Kodak keeps falling, Miller keeps buying

Value Trust owns 14 percent of Kodak, and that position represents 3.4 percent of the fund's $18 billion in assets. Miller snapped up 10.6 million shares in 2000 when the stock was in the 50s, and he kept buying millions of shares a year, adding another 2.6 million this summer. His average cost per share is "in the 30s and falling," he says.

Miller recognizes that the odds against Kodak are long. "There aren't many companies that have been terribly successful making big technological transitions," he says. "How many typewriter businesses moved into computers?"

But he has confidence in CEO Antonio Perez and the team of digital experts he's hired. And he values the power of Kodak's global brand.

He believes the company has successfully made the jump from film to digital, noting that Kodak's camera and printer dock have a leading market share, and arguing that Wall Street overestimates the importance of the company's film business.

"Kodak's earnings already took a $900 million hit as film's operating profit dropped from north of a billion dollars in 2000 to about $150 million this year," Miller says. The digital business, which posted a $46 million operating profit in 2004, "will do about $175 million this year," he adds.

Looking ahead, Miller expects big things from Kodak's commercial printing business, built up with $2.1 billion of acquisitions since 2003. "They've stitched together a commercial printing offering that is the strongest in the industry," he says, adding that it has "the potential to be extraordinarily profitable, with double-digit growth."
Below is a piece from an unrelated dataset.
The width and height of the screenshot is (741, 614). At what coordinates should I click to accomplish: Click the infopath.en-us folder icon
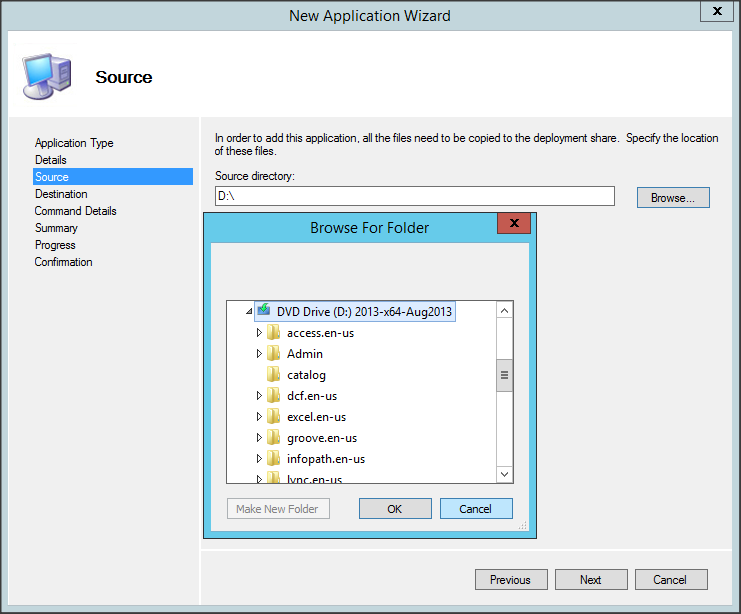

Strong points, but Kodak's many critics say the company's just a basket case. "How many times can a company find religion?" asks Citigroup analyst Matthew Troy. "When nonrecurring charges happen every quarter, they're recurring, that's your business model."

Troy questions whether Kodak will be able to integrate the commercial print business, but a more immediate concern is whether the company will be able to expand its medical business beyond its radiography niche.

"They're trying to upsell into the field with larger players with much broader expertise," Troy says, referring to companies including GE and Siemens. "They lack the comprehensive scale to compete."

Deutsche Bank's Chris Whitmore argues that Wall Street's low expectations of Kodak are still too high: "They're entering markets that are highly competitive and have low margins and levels of profitability."

For Miller, there's more on the line than mere money: His streak is at stake. His 14-year run is the longest on record for a single manager at a single fund, according to Morningstar. As of Oct. 24, the fund was lagging, with a total return of -1.4 percent, vs. 0.4 percent for the S&P.

That's partially because the fund is light on energy stocks and heavy on Tyco (5.6 percent of fund assets), which is down more than 25 percent this year.

Of course, at this time in 2004 the fund was even further behind. But in the final months of the year it got a big boost from rallies in Amazon and Interactive Corp., among other high-tech names, and managed to edge out the S&P's 11.2 percent total return with a 12.4 percent showing.

Will Miller make it again this year? We wouldn't bet against him. But chances are, any last-minute boost won't come from Kodak.